By Dionne Best
SWITZERLAND / BARBADOS – Barbados has reaffirmed its strong support for the work of the United Nations Conference on Trade and Development (UNCTAD) and reform of the World Trade Organization (WTO) at the 16th Ministerial Conference of UNCTAD, currently underway in Geneva.
During the General Debate, Permanent Representative of Barbados to the UN, WTO and other International Organisations in Geneva, ambassador Matthew Wilson, delivered Barbados’ national statement. He noted:
“We are living at a time of the greatest ever human prosperity, innovation, and potential. The task we must set for ourselves as a collective is to protect our global commons, place people over politics and ensure inclusive and sustainable growth for all.”
Ambassador Wilson underscored the importance of multilateralism for small island developing states, highlighting the:
- Urgent need to address the climate crisis;
- Importance of ensuring that Artificial Intelligence is used for good; and
- Need to confront non-tariff measures, unilateral actions and regulatory barriers that make it difficult for developing countries to use trade as a source of growth and sustainable and inclusive development.
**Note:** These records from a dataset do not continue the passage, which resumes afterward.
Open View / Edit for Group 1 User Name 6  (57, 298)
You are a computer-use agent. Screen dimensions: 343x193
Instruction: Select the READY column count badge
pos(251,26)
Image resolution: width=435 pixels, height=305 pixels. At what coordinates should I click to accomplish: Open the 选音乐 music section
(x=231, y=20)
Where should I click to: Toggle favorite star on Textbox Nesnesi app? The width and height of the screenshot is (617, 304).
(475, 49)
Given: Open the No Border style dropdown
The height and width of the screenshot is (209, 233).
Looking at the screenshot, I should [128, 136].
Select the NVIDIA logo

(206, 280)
Ambassador Wilson also issued a call for peace “including in our region of the Caribbean Sea, where we want to remain a zone of peace”; he reminded delegates that Barbados was the first small island developing state to host an UNCTAD Ministerial Conference, which led to a very successful outcome called ‘the Bridgetown Covenant’, and noted that the country was the first to host the UNCTAD Global Supply Chain Forum in 2024.
Additionally, he referenced the Bridgetown initiative 3.0, stating: “Barbados and many of our partners see [this] as a blueprint for discussions around fairness, especially around the reform of the international financial architecture and the accessibility of climate funds for the most climate vulnerable, including through the Fund for Responding to Loss and Damage.”
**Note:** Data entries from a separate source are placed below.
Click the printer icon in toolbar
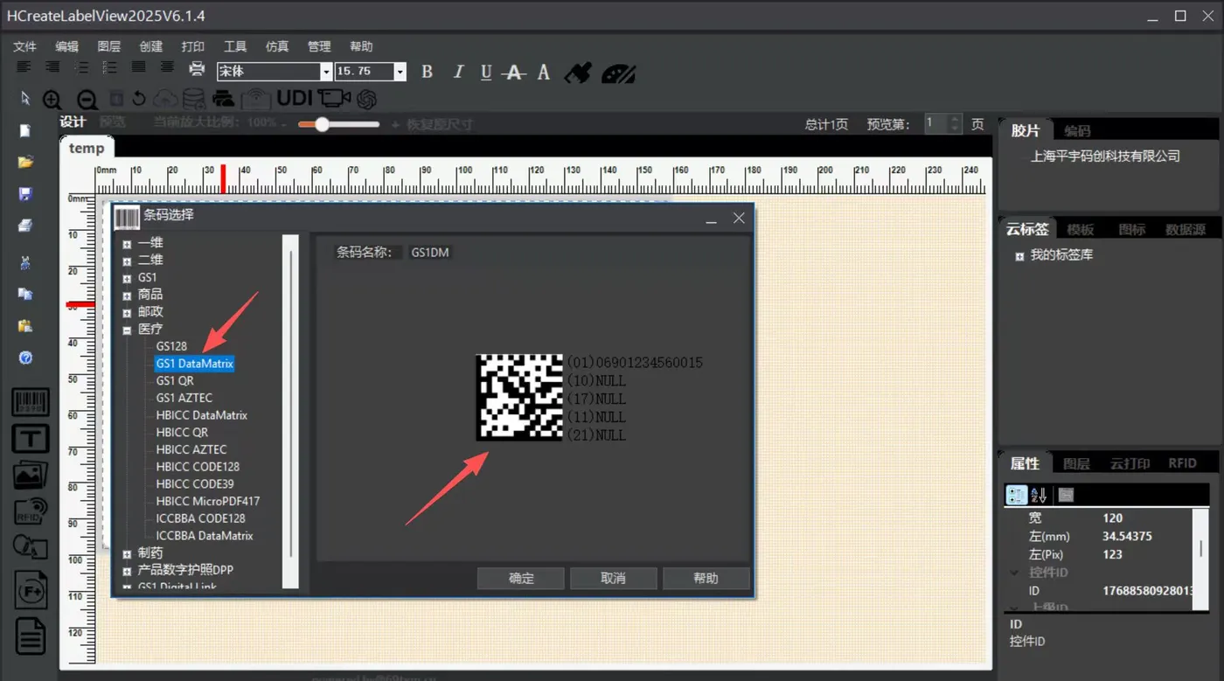Viewport: 1224px width, 681px height. [198, 69]
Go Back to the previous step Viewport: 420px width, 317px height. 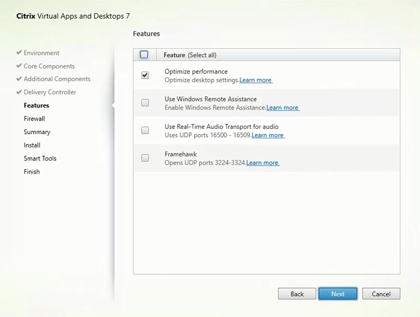297,294
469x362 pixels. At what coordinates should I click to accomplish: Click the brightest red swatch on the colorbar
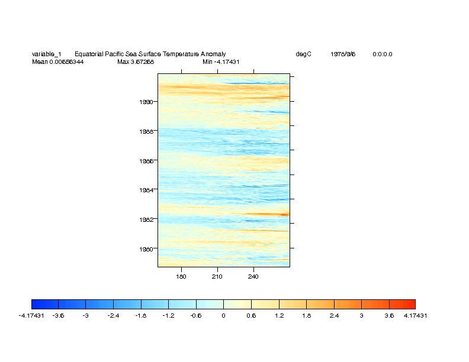[401, 304]
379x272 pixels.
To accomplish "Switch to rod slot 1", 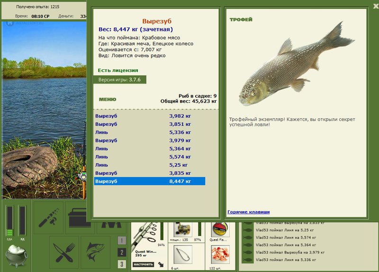I will click(x=122, y=241).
The ambassador also commended UNCTAD secretary-general, Rebeca Grynspan for her leadership of a ‘revitalised’ United Nations Trade and Development, which “today is more responsive, provides real time, analysis, data, and advice, and is one of the few spaces where countries and members of all levels of development and all perspectives can come together to discuss, debate, disagree, discern and to decide.”